Only lines with the word "Collapse" are wanted; copy each of them from the listing below.
-- Supplied data follows --
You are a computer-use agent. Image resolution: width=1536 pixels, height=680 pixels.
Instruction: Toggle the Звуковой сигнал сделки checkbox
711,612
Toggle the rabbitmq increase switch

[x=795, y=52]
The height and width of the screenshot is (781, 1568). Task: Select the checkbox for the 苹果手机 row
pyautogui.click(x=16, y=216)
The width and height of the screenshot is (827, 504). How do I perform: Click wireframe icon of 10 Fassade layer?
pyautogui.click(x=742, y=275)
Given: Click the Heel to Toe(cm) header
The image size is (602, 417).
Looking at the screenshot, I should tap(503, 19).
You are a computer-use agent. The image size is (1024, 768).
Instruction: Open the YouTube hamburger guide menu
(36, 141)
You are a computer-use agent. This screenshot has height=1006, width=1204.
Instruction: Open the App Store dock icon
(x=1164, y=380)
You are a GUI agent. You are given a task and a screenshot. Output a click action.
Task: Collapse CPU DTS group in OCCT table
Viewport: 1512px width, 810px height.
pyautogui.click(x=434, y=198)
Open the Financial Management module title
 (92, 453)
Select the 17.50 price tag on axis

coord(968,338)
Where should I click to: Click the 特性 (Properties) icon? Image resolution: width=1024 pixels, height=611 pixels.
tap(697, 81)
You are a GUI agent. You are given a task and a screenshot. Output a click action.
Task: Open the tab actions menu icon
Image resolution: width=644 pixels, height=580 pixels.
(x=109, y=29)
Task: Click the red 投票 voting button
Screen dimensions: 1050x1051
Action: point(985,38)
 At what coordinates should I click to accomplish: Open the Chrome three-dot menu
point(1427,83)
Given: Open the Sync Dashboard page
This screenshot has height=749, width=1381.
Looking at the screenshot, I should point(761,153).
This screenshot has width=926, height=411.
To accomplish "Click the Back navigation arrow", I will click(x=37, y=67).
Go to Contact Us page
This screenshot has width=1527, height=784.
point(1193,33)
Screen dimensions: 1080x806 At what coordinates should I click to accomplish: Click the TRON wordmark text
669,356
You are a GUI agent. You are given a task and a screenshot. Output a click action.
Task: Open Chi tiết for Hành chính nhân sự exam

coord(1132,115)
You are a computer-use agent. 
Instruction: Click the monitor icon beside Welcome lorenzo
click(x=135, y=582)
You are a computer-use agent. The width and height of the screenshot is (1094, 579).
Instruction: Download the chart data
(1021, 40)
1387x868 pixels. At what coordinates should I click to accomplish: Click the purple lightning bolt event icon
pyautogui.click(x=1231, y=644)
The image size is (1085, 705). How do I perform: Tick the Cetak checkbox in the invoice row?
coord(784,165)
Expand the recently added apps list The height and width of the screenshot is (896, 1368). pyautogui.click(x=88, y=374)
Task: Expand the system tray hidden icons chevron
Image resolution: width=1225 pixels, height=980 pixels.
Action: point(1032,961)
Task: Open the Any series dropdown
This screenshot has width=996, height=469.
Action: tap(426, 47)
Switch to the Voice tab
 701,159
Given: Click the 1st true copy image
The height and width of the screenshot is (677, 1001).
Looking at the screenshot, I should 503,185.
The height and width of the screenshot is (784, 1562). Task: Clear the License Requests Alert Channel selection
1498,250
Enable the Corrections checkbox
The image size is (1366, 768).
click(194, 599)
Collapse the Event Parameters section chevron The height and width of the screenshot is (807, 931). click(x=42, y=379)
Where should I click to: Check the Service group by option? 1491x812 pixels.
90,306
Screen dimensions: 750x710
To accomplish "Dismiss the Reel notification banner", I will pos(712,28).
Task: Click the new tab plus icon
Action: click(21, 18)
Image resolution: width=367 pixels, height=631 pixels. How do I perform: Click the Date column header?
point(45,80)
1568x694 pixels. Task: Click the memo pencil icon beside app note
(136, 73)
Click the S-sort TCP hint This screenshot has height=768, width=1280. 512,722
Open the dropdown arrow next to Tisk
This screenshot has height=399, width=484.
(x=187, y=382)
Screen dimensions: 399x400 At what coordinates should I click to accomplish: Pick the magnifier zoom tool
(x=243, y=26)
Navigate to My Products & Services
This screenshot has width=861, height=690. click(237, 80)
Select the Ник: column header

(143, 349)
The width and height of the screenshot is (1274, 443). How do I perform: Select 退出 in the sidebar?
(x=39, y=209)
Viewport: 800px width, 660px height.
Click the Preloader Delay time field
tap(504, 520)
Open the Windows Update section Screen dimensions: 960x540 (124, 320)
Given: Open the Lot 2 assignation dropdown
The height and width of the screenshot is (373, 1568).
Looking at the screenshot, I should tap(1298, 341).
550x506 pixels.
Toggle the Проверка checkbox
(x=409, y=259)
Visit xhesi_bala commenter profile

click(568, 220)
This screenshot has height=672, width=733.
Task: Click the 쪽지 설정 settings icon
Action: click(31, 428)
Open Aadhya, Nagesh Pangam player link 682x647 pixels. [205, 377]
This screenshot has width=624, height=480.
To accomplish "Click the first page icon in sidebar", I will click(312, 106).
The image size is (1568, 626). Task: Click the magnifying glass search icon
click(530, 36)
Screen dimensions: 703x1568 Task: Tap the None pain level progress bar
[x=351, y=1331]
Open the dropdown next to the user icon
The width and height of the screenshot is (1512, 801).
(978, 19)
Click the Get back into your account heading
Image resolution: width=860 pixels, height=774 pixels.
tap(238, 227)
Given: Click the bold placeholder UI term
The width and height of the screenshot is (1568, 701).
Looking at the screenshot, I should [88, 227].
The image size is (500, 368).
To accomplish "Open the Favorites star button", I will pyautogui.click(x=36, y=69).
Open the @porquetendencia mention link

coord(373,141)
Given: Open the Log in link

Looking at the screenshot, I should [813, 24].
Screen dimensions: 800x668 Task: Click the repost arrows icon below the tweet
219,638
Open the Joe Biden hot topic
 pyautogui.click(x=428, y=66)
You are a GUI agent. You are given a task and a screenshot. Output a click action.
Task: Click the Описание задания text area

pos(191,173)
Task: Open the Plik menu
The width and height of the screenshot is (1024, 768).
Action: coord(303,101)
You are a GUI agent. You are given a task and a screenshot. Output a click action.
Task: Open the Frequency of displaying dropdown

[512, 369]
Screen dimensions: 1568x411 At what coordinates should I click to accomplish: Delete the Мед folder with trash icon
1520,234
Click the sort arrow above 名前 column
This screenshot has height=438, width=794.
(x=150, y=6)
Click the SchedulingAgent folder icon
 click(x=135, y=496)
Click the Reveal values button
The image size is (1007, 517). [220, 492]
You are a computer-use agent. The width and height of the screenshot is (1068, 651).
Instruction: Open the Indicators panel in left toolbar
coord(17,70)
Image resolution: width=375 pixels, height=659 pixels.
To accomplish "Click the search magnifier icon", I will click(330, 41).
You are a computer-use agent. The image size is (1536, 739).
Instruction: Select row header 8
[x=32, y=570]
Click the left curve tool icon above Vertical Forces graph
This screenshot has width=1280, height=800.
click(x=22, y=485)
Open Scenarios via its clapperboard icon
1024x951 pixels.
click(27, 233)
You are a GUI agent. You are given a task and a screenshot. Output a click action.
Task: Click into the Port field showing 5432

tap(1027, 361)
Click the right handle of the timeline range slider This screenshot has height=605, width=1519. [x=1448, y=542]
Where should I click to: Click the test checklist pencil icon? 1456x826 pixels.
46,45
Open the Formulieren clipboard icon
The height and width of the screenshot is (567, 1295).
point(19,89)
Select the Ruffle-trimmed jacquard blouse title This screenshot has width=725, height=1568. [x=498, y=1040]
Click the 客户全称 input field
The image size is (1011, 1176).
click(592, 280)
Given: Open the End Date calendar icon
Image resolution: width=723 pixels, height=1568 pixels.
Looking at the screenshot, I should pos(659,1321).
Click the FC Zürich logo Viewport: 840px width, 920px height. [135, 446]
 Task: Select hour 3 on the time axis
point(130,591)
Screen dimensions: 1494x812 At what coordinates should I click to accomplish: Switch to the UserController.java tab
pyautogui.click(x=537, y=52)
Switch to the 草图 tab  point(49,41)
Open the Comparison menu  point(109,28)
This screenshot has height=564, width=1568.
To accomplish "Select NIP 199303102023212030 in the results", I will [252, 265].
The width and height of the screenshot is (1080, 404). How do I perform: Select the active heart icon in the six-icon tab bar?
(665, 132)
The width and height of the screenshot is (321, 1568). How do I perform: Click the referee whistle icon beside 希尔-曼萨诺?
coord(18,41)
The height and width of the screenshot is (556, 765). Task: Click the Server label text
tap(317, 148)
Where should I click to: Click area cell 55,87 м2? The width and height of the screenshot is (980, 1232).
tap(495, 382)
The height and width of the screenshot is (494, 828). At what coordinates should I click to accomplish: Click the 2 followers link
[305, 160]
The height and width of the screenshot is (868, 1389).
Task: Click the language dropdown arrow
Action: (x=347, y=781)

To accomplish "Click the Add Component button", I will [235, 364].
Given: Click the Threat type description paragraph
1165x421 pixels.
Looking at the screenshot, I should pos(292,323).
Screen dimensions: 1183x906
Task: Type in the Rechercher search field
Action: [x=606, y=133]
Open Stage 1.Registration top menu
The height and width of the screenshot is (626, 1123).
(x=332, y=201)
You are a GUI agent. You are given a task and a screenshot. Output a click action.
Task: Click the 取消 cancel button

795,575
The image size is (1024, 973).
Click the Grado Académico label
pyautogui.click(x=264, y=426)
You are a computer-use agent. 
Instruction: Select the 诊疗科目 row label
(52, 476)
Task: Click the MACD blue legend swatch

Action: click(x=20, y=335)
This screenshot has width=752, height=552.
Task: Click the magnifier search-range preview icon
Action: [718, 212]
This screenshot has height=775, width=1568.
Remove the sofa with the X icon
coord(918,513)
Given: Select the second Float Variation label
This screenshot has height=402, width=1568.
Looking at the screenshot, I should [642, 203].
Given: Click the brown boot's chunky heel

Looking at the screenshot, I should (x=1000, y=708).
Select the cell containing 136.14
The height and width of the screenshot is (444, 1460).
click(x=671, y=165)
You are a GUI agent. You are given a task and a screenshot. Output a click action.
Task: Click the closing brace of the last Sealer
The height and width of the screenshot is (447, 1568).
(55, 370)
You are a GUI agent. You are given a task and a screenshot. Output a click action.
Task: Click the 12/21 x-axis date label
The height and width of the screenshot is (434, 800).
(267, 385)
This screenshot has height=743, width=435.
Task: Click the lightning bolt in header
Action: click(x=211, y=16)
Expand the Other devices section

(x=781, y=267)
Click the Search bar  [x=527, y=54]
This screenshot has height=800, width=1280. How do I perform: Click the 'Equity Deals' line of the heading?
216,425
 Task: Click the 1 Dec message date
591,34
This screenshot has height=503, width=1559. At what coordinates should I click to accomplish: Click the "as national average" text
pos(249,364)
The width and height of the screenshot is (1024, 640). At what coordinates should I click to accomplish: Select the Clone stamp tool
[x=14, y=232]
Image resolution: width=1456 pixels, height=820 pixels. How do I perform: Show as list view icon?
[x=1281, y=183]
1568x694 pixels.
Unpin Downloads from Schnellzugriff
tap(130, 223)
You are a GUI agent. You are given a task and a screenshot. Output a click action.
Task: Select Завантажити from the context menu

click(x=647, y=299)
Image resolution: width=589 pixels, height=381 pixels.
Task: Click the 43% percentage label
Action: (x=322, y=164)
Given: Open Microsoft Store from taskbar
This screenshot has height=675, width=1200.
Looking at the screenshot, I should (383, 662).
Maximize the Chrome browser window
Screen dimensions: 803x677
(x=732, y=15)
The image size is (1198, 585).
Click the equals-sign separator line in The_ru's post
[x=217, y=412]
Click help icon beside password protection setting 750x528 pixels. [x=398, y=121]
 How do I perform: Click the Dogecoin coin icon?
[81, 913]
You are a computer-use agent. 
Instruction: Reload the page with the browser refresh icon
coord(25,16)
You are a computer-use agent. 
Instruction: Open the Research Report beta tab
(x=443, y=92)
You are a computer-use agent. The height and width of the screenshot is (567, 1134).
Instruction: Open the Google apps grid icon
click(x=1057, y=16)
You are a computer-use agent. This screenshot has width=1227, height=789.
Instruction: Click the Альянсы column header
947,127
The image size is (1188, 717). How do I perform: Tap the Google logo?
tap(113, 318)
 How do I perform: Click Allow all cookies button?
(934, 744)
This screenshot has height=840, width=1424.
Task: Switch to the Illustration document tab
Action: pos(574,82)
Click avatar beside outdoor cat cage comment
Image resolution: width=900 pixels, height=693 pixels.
-- Supplied data concluded --
● **Result of this exercise**
Task: Collapse CPU DTS group in OCCT table
Collapse the Event Parameters section chevron The height and width of the screenshot is (807, 931). click(x=42, y=379)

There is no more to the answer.